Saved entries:
------------------------------------------------

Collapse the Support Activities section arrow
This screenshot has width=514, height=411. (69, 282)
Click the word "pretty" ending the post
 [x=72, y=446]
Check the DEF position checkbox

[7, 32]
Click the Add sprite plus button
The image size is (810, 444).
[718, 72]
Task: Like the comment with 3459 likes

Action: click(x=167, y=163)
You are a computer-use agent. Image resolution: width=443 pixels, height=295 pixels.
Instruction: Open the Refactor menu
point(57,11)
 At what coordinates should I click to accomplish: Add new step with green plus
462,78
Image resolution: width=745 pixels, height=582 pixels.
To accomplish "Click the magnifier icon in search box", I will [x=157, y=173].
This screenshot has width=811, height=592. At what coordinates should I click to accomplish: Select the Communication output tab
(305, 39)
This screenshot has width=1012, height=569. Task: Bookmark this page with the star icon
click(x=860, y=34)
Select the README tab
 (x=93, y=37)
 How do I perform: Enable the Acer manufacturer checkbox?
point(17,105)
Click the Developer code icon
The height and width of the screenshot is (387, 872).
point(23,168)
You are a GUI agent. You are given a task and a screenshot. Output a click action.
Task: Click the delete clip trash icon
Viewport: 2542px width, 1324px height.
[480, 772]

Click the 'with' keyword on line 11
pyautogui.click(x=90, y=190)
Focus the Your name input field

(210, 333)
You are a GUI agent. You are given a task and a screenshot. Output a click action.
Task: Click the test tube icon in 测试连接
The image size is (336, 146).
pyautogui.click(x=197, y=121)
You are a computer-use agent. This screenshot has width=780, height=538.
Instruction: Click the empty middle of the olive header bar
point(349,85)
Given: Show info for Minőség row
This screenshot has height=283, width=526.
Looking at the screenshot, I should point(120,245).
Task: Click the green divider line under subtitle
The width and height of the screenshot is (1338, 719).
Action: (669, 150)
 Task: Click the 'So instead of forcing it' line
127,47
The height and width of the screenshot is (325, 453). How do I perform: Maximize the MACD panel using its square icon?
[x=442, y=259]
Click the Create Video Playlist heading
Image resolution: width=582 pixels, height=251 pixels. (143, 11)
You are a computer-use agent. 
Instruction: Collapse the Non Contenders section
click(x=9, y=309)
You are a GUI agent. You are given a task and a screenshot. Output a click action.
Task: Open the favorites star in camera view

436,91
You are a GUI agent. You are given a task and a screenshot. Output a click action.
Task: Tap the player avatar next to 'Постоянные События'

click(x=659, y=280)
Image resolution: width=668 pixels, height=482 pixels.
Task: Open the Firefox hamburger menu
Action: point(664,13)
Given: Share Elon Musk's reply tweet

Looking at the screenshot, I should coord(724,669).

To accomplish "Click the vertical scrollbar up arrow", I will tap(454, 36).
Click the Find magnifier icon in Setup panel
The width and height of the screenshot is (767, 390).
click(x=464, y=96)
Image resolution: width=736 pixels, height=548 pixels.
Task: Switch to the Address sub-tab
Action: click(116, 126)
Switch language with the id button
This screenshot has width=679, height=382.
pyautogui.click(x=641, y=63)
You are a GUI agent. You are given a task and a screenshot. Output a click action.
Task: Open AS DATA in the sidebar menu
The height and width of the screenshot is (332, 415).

------------------------------------------------

* _Written problem_
Reproduce the saved entries word for word, starting with the first line and going on through the line that contains "will [x=157, y=173].".

* _Finished exercise_
Collapse the Support Activities section arrow
This screenshot has width=514, height=411. (69, 282)
Click the word "pretty" ending the post
 [x=72, y=446]
Check the DEF position checkbox

[7, 32]
Click the Add sprite plus button
The image size is (810, 444).
[718, 72]
Task: Like the comment with 3459 likes

Action: click(x=167, y=163)
You are a computer-use agent. Image resolution: width=443 pixels, height=295 pixels.
Instruction: Open the Refactor menu
point(57,11)
 At what coordinates should I click to accomplish: Add new step with green plus
462,78
Image resolution: width=745 pixels, height=582 pixels.
To accomplish "Click the magnifier icon in search box", I will [x=157, y=173].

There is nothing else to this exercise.